The Principal State Counsel has conceded that the charge was at variance with the evidence on record and that there was a lot of doubt regarding the recovery of the power saw machine. He has also accepted that the contradictions regarding the evidence of P.W.1 and P.W.2 were never resolved. Needless to state that he does not support the appellant’s conviction.
I have reconsidered and evaluated the evidence and do find that the complainant Douglas Mwangi Njuki who was named in the charge sheet as the owner of the power saw specifically stated that the power saw which was recovered and produced in court was not the one stolen from him.

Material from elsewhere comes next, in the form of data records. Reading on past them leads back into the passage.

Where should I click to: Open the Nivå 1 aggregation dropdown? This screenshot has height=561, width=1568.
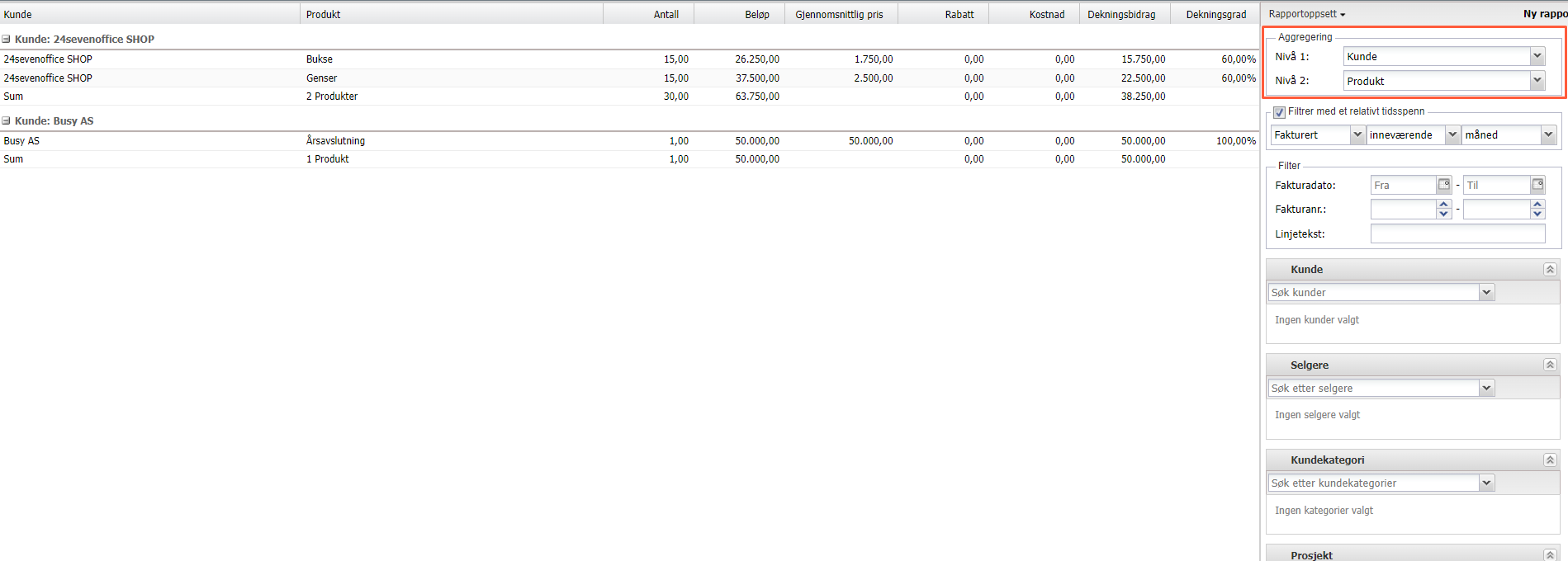pyautogui.click(x=1537, y=56)

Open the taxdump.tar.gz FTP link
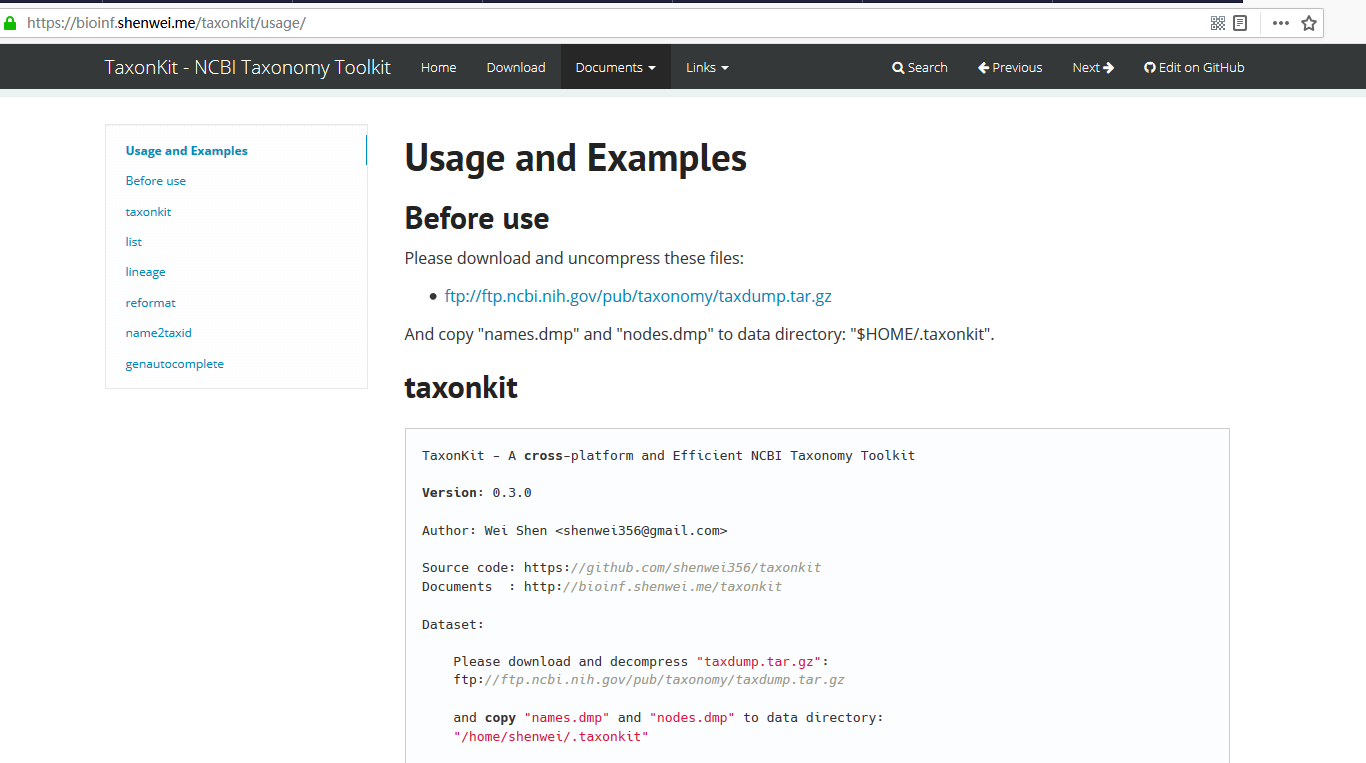(638, 296)
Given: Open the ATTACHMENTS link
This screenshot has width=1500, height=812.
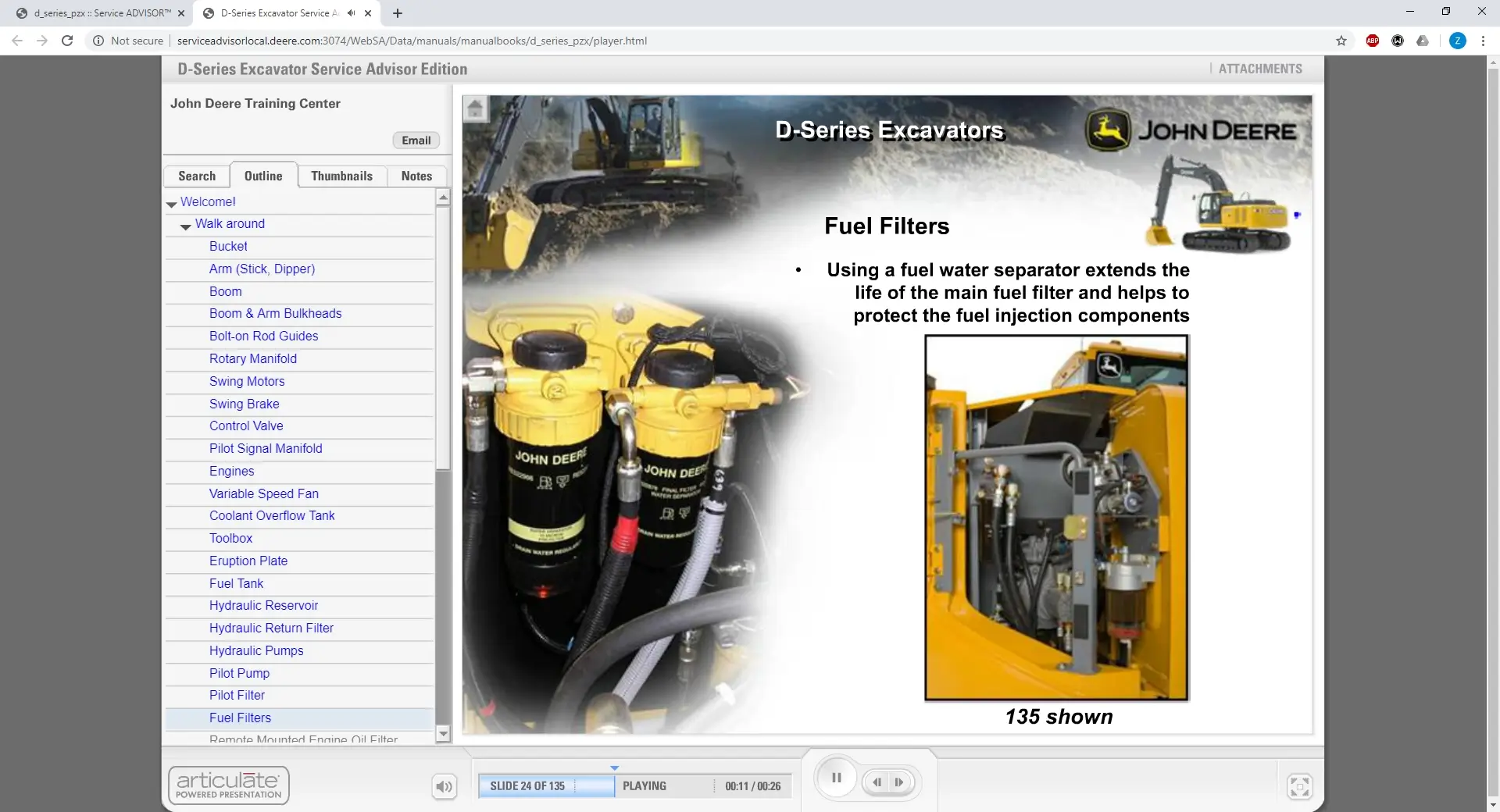Looking at the screenshot, I should (1260, 69).
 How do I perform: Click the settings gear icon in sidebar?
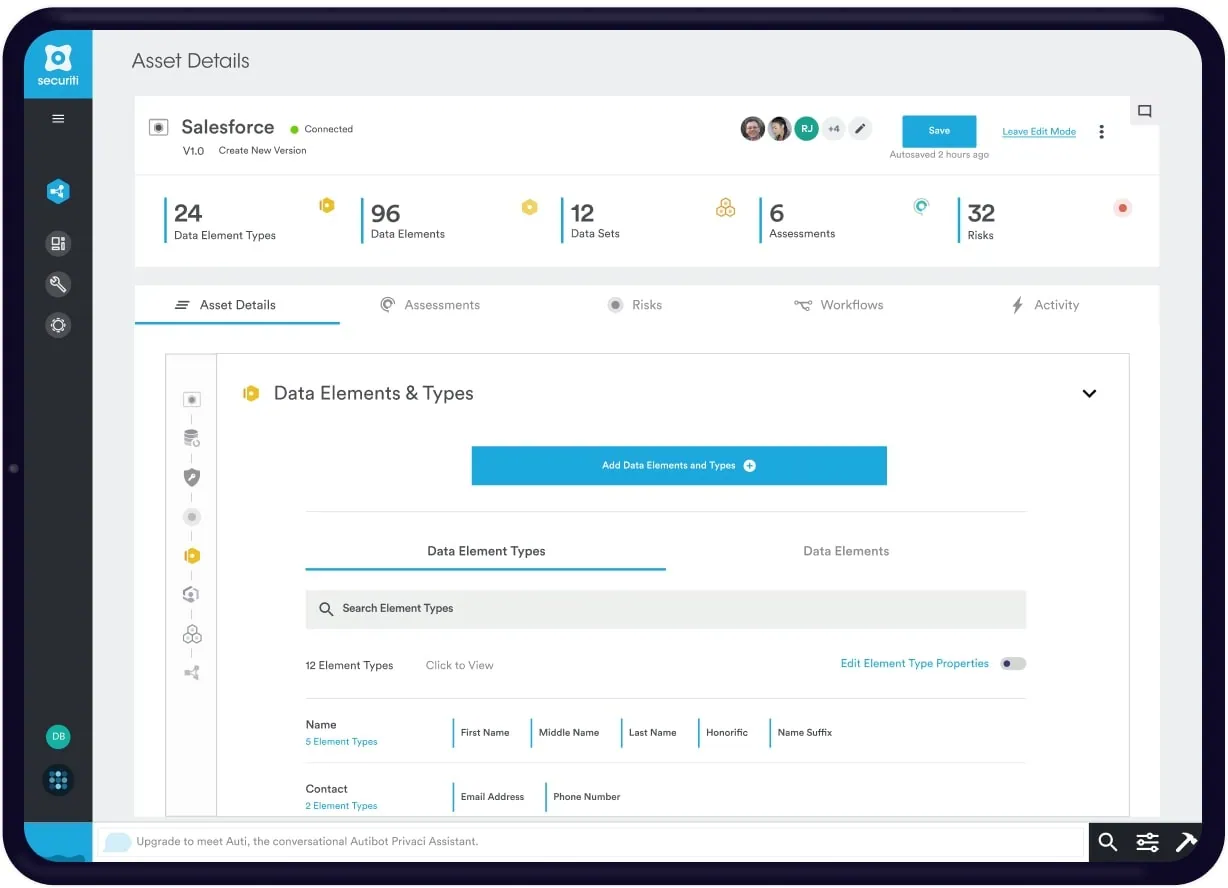(x=58, y=325)
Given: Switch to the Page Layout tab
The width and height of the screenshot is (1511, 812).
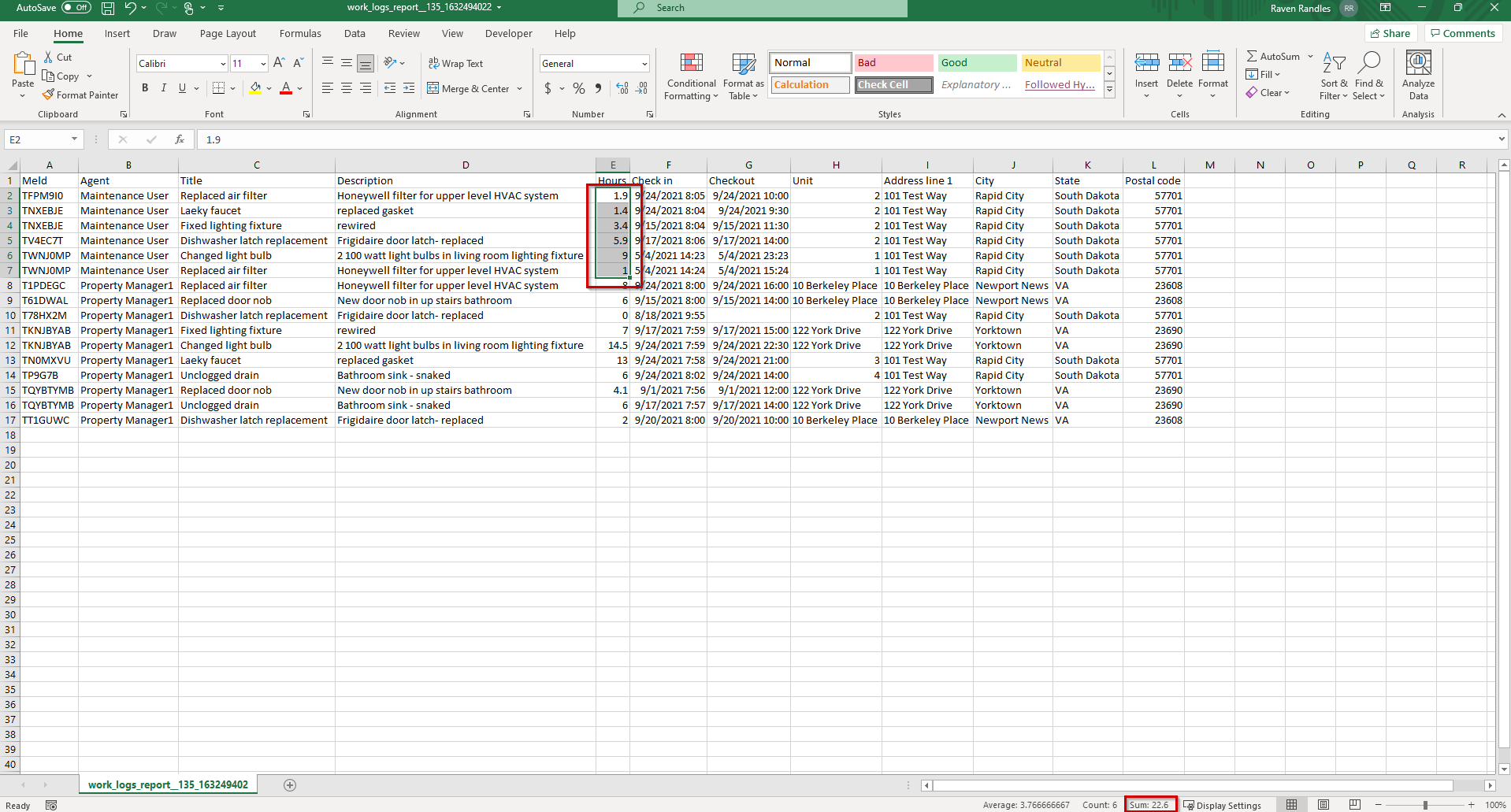Looking at the screenshot, I should [x=228, y=34].
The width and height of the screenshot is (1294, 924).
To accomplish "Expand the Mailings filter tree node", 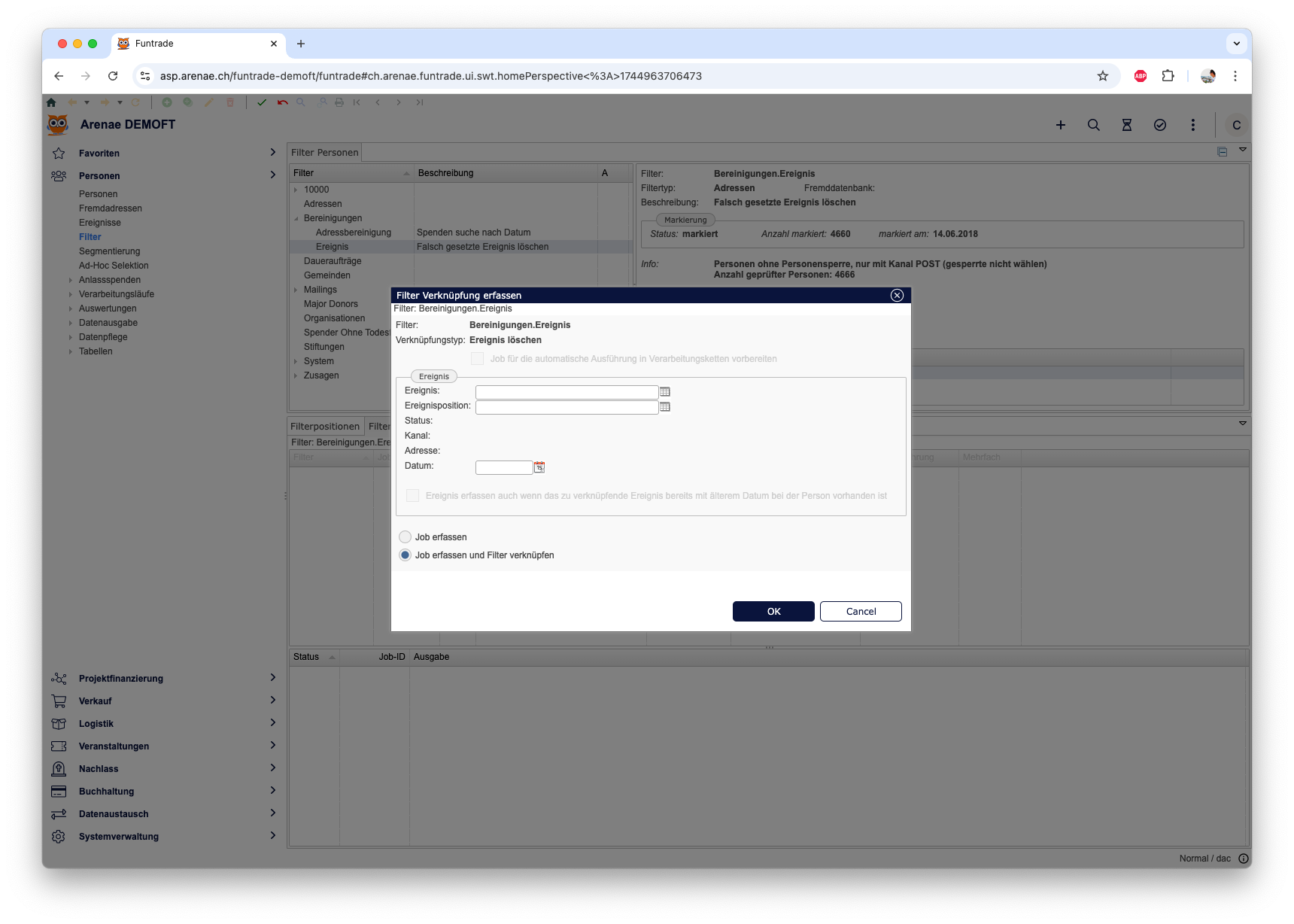I will pos(296,290).
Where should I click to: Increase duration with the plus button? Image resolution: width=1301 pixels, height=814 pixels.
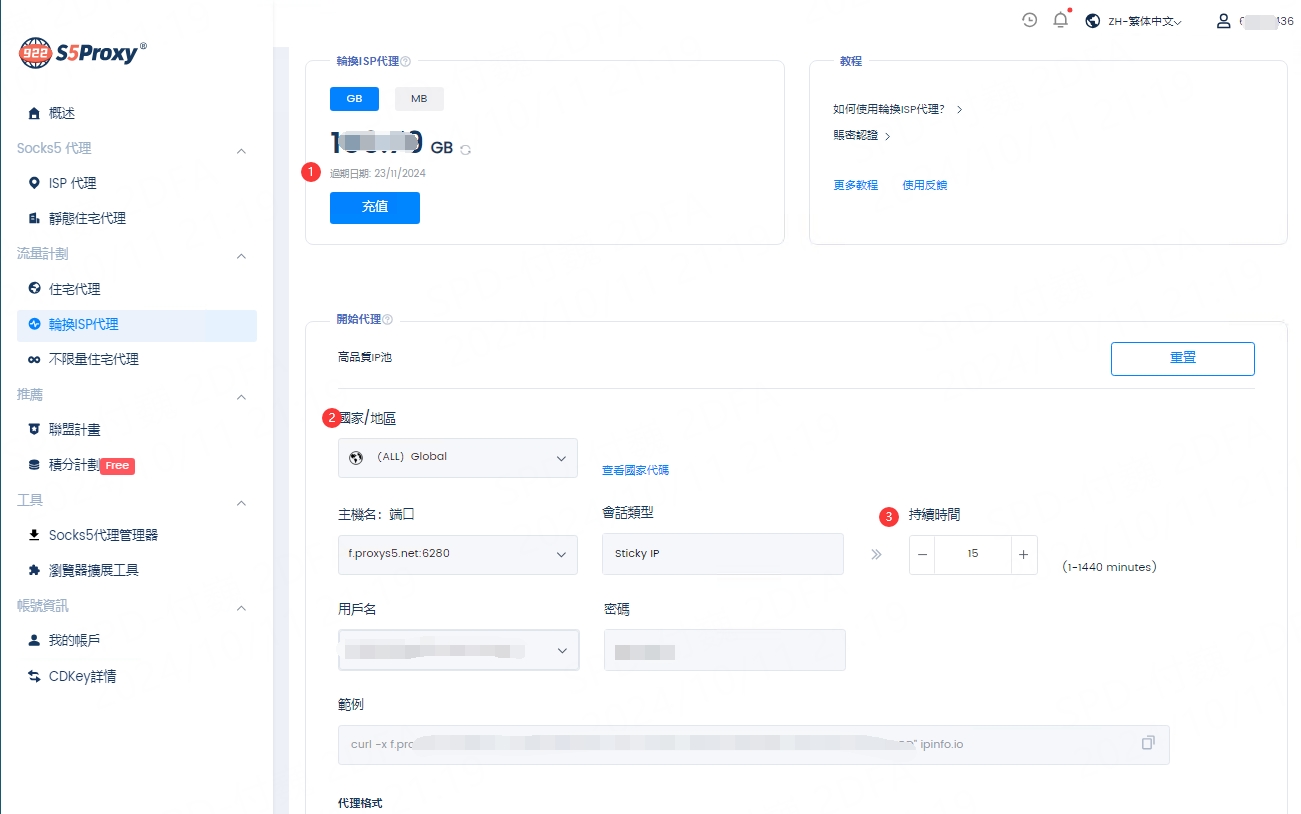coord(1023,554)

Although one Charles Maina Njoroge (P.W.3) testified purporting to be the actual owner of the power saw which was stolen and identifying it as the one produced in court, the evidence of this witness was in sharp contradiction with that of the complainant and the contradictions were not resolved. The complainant having testified that the power saw produced in court was not the one stolen from him, there was no evidence upon which the court could conclude that the recovered power saw was stolen property. Proof of the theft was a necessary pre-requisite to prove a charge under section 322(2) of the Penal Code.
I concur with the learned counsels that the appellants conviction was not supported by any evidence.
Accordingly I do allow his appeal, quash the conviction and set aside the sentence imposed. The appellant shall be set free unless otherwise lawfully held.